> **Data provided**
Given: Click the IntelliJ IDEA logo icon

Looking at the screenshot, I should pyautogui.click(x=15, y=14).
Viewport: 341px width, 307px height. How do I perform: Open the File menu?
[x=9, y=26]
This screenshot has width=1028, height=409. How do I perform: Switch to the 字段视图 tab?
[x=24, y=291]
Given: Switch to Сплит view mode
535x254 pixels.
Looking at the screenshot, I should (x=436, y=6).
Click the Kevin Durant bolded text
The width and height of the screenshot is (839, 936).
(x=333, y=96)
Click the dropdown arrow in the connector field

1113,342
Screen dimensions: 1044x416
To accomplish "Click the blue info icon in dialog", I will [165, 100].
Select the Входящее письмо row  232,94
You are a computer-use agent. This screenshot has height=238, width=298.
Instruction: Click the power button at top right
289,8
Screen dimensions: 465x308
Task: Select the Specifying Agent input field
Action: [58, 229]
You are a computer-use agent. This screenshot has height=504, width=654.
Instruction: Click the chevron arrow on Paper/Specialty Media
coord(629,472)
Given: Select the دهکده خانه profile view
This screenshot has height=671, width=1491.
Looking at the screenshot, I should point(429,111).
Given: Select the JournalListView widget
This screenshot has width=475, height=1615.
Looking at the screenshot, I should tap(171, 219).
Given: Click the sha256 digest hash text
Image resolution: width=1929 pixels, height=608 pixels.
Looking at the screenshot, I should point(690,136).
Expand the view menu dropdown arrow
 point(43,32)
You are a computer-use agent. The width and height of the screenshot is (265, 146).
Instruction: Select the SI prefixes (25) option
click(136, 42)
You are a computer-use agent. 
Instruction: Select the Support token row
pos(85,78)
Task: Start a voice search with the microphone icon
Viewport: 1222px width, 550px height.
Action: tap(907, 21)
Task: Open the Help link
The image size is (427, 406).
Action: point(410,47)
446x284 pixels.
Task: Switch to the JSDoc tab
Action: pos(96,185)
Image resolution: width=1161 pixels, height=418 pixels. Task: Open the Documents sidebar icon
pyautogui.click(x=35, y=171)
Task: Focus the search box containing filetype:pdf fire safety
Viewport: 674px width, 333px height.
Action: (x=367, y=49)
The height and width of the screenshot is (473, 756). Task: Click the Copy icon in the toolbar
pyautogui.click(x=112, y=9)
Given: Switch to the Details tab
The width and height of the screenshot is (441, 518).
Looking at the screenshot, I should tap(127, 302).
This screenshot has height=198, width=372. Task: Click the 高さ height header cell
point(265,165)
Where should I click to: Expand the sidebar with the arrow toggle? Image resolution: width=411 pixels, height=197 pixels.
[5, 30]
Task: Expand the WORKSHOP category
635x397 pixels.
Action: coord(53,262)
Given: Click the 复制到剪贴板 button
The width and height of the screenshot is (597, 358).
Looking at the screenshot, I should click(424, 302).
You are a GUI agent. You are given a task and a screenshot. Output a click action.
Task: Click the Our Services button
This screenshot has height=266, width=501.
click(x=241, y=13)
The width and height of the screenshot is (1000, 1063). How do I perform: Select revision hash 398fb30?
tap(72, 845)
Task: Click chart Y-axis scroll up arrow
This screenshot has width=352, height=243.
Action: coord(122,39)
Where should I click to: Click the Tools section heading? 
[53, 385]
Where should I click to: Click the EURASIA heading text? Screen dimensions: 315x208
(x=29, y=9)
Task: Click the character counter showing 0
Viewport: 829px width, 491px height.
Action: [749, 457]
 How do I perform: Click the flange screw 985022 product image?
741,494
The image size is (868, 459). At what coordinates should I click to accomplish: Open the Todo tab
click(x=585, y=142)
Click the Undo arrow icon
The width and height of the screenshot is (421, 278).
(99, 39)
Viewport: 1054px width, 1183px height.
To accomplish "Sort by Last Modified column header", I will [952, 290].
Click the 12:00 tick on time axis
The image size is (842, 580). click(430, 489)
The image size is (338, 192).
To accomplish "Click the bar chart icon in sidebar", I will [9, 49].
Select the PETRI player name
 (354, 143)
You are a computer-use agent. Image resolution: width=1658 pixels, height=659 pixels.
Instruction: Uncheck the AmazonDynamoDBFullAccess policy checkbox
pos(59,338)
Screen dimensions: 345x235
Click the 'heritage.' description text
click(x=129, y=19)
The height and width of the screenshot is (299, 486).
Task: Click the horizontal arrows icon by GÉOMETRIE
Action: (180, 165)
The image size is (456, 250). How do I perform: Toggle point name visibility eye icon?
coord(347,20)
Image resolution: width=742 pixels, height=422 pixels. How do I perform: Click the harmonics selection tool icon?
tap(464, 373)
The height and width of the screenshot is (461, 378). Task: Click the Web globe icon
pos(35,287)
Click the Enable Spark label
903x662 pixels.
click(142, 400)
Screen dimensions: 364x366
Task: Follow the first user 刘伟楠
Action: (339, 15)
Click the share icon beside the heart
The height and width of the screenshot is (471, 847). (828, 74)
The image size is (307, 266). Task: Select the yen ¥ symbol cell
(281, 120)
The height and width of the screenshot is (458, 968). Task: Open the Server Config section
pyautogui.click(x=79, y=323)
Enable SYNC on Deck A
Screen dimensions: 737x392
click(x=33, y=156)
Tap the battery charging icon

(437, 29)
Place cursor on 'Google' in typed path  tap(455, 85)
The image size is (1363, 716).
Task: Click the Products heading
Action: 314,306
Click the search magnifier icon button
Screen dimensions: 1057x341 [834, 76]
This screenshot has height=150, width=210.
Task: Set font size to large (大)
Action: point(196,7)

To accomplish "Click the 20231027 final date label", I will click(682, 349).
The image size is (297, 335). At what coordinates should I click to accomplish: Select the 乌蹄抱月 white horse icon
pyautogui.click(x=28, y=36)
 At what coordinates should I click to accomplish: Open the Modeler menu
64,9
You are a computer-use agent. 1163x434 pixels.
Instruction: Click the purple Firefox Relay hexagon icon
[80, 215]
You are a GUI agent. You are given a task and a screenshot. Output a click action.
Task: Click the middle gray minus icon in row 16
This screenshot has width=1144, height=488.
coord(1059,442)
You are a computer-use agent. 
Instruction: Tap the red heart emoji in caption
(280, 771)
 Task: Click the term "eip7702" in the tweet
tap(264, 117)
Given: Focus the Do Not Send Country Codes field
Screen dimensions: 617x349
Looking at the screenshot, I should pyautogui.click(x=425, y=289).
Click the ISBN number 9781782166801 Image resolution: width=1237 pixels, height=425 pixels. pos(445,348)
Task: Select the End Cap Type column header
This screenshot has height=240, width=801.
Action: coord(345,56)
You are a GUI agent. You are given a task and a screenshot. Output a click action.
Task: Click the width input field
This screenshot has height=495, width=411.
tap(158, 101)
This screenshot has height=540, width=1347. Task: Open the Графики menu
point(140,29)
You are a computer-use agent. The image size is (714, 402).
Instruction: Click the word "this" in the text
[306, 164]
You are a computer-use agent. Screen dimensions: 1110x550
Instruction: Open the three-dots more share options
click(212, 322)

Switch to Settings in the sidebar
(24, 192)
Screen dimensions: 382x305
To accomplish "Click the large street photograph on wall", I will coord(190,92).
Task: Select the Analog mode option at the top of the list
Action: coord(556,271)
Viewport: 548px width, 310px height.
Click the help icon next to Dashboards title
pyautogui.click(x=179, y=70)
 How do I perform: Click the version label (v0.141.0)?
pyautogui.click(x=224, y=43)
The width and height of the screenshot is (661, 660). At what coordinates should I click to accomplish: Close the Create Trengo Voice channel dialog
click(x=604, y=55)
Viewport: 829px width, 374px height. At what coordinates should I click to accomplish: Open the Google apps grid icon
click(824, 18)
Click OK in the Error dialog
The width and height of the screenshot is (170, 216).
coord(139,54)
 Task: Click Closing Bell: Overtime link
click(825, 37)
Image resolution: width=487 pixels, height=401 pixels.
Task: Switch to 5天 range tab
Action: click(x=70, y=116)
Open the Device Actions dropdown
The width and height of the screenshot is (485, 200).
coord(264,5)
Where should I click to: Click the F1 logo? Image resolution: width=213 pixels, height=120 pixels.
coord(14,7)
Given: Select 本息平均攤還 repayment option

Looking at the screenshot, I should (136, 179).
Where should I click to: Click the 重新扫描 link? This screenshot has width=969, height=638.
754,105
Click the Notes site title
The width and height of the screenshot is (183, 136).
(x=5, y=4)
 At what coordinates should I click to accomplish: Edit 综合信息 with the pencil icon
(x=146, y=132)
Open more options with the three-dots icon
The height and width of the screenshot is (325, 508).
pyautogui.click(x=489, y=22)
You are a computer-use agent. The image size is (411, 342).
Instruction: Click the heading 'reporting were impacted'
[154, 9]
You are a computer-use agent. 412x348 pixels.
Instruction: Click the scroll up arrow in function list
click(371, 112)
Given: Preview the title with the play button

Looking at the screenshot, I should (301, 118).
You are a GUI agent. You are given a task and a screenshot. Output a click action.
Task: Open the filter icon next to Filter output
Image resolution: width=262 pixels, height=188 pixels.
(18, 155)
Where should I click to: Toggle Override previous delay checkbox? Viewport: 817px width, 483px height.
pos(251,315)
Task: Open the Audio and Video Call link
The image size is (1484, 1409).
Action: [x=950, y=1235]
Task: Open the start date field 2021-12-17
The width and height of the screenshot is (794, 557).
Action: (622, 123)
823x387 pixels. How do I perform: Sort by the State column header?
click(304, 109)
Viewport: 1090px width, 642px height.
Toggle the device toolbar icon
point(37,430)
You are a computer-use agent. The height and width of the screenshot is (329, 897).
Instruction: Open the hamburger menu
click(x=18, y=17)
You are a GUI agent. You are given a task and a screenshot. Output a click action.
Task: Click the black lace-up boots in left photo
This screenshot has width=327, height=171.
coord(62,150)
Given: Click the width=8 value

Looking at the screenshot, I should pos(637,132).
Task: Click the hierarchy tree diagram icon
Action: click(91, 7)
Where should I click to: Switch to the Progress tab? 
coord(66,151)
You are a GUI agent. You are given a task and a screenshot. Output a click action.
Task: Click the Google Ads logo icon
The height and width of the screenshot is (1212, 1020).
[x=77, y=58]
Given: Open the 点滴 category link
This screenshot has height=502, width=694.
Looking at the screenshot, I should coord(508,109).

> **Action item**
The line above containing "Click the Kevin Durant bolded text", the line containing "Screen dimensions: 1044x416", and every line between them are to be transcribed exactly; no other line is wanted.

> **Answer to this exercise**
Click the Kevin Durant bolded text
The width and height of the screenshot is (839, 936).
(x=333, y=96)
Click the dropdown arrow in the connector field

1113,342
Screen dimensions: 1044x416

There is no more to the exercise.